Fauji menegaskan bahwa pihaknya tidak memiliki kewenangan memberikan sanksi terhadap korporasi. Sebab, menurutnya, urusan perizinan ada di pemerintah pusat, sementara utusan lingkungan domainnya Dinas Lingkungan Hidup. DKP hanya memberikan rekomendasi terkait pengelolaan, termasuk penataan IPAL (Instalasi Pengelolaan Air Limbah) jika memang belum sesuai prosedur.
Meski demikian, ia menyatakan bahwa DKP akan terus berkoordinasi dan melapor ke pimpinan daerah mengenai perkembangan situasi ini. Ia juga menyebut bahwa perusahaan tambang yang menyasar pasar global seharusnya sudah memenuhi syarat pengelolaan limbah sesuai standar.

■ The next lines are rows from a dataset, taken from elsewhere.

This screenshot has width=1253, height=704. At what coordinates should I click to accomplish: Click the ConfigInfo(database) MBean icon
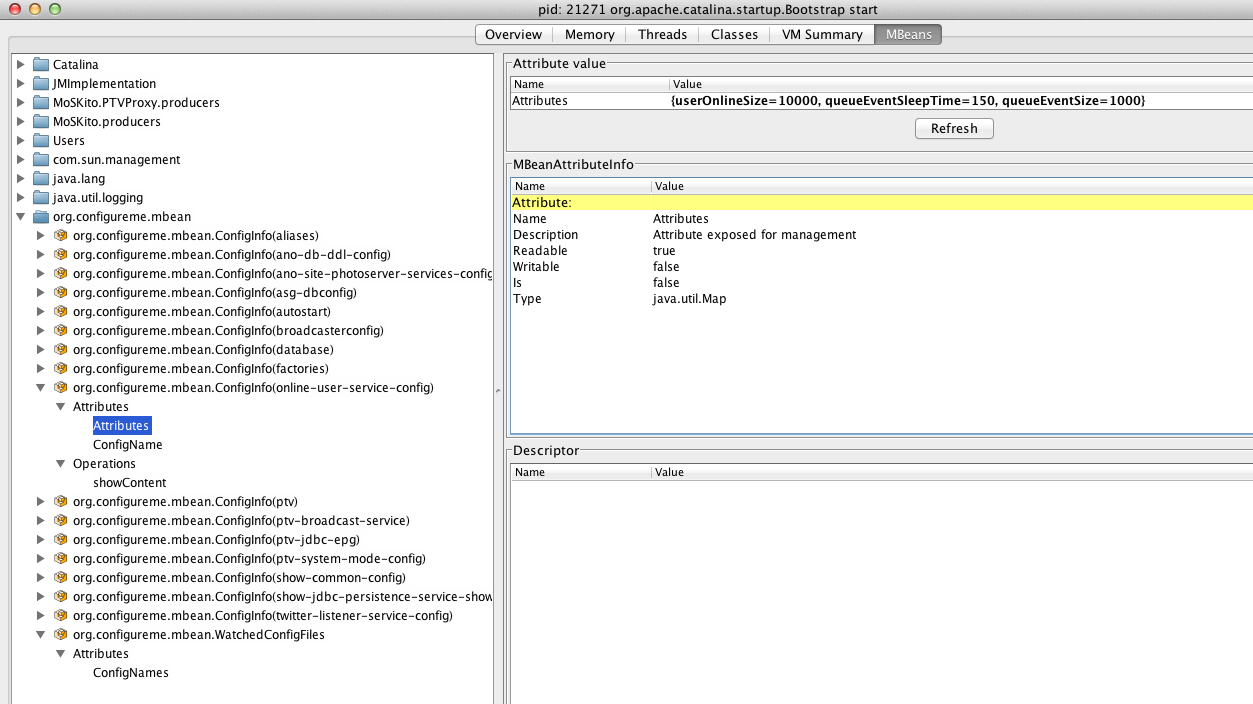(61, 349)
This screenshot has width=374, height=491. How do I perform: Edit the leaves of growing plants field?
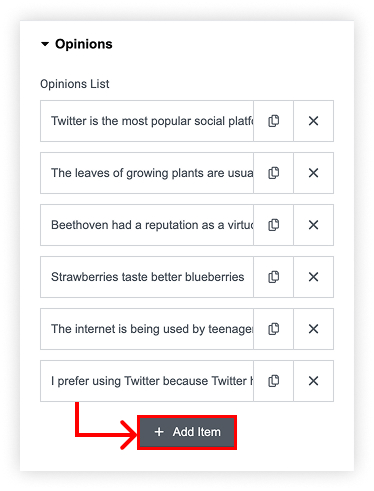[x=147, y=173]
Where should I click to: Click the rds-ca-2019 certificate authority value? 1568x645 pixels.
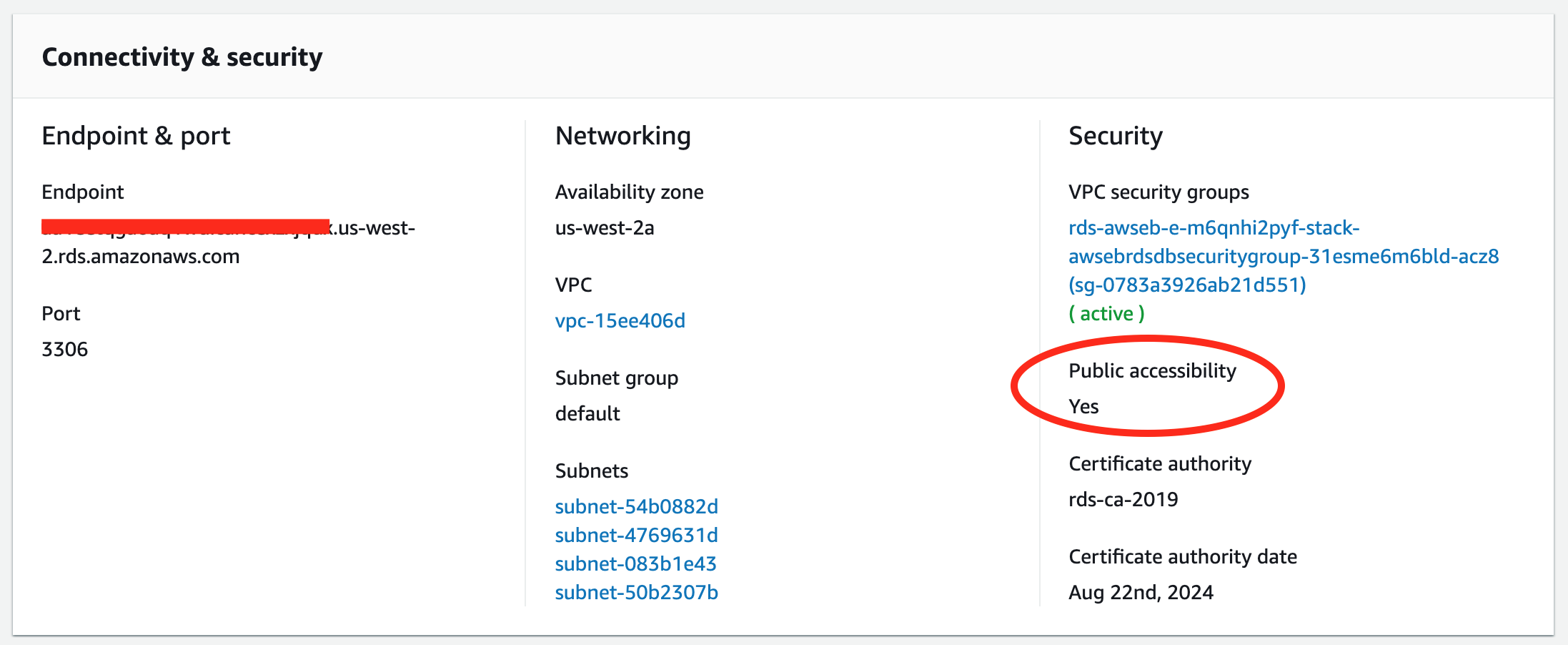[1123, 499]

Terkait risiko bagi masyarakat, Fauji menyebut kekhawatiran utama adalah jika ikan hasil tangkapan nelayan terkontaminasi logam berat masuk ke rantai pasar dan dikonsumsi oleh publik secara luas. Maka, katanya, harus ada skema alternatif jika aktivitas nelayan diberhentikan sementara.
“Sementara waktu kita hentikan, kita tutup aktivitas nelayan, tapi tentu kita harus berfikir bagaimana ketika kebijakan ini kita lakukan, perlu cari solusi alternatif untuk itu,” tambahnya.
Soal kebijakan larangan konsumsi ikan dari kawasan terdampak, Fauji menyebut masih perlu kajian lebih dalam. Sehingga, kebijakan penghentian sementara hanya berlaku bagi nelayan, bukan bagi korporasi industri yang diduga melakukan pencemaran.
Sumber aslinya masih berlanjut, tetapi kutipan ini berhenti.